中國進入高鐵時代發生的有史以來第一起傷亡事故,竟然在海內外引起如此大的關注和轟動,頗為出人意料。畢竟,做為一起交通事故,它不僅和汽車、飛機一樣難以避免,而且所有擁有高鐵的國家和地區都大大小小出過各種不同的事故和故障。像較晚才建成高鐵的臺灣,雖然聲稱高鐵司機要培訓八個月才能上崗、絕不會發生追尾事故,但在運行期間也多次出現險情。比如一名司機曾在駕駛時睡覺十三分鐘。還有,最影響高鐵安全的鐵軌路基沉降嚴重,2010年就發現云彰段地層下陷,已超過高鐵設計規范標準值。“監院”負責相關調查的“監委”陳永祥表示,高鐵恐怕“隨時都有危險”,壽命最多只有十年。而臺灣高鐵投入運營僅比大陸早不過半年!至于德國、法國、日本等老牌高鐵國家,也都未能幸免。
此外,中國高鐵發生事故時,全球也正是多事之秋:美國八十多天的債務違約鬧劇正達到最后的高峰、歐盟日益惡化的主權債務危機又達到新的臨界點----不僅一年來歐盟全力挽救的希臘不見起色,歐元區第三大經濟體意大利又風聲鶴唳、一向風平浪靜的北歐竟然發生挪威駭人聽聞的大屠殺事件、基督教世界之外的伊斯蘭世界的革命仍然在血腥的內戰和屠殺中掙扎。這些囊括全球的危機,任何一個都遠遠超過中國的動車事故。所以在這樣的背景之下,溫州動車相撞事故竟然能成為全球關注的焦點,確實不同尋常。

· · · ·

- 任務清單
1. 請從節選中含有「中國進入高鐵時代發生的有史以」的那句話開始，到「老牌高鐵國家,也都未能幸免。」結束，把這段文字原樣印出。
2. 請列出節選中被稱為老牌高鐵國家的所有國家。

· · · ·

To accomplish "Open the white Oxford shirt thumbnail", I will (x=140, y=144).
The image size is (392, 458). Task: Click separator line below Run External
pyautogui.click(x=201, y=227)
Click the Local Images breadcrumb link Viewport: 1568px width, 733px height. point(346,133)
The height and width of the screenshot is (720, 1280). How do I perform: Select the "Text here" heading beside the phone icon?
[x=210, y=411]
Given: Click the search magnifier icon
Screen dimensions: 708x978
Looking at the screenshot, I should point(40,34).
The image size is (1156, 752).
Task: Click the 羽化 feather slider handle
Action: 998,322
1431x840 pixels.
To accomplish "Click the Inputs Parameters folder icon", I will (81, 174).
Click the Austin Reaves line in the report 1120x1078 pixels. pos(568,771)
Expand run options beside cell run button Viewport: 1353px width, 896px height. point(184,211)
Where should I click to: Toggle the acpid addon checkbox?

· · · ·

- 答案彙總
1.
中國進入高鐵時代發生的有史以來第一起傷亡事故,竟然在海內外引起如此大的關注和轟動,頗為出人意料。畢竟,做為一起交通事故,它不僅和汽車、飛機一樣難以避免,而且所有擁有高鐵的國家和地區都大大小小出過各種不同的事故和故障。像較晚才建成高鐵的臺灣,雖然聲稱高鐵司機要培訓八個月才能上崗、絕不會發生追尾事故,但在運行期間也多次出現險情。比如一名司機曾在駕駛時睡覺十三分鐘。還有,最影響高鐵安全的鐵軌路基沉降嚴重,2010年就發現云彰段地層下陷,已超過高鐵設計規范標準值。“監院”負責相關調查的“監委”陳永祥表示,高鐵恐怕“隨時都有危險”,壽命最多只有十年。而臺灣高鐵投入運營僅比大陸早不過半年!至于德國、法國、日本等老牌高鐵國家,也都未能幸免。

2. 德國、法國、日本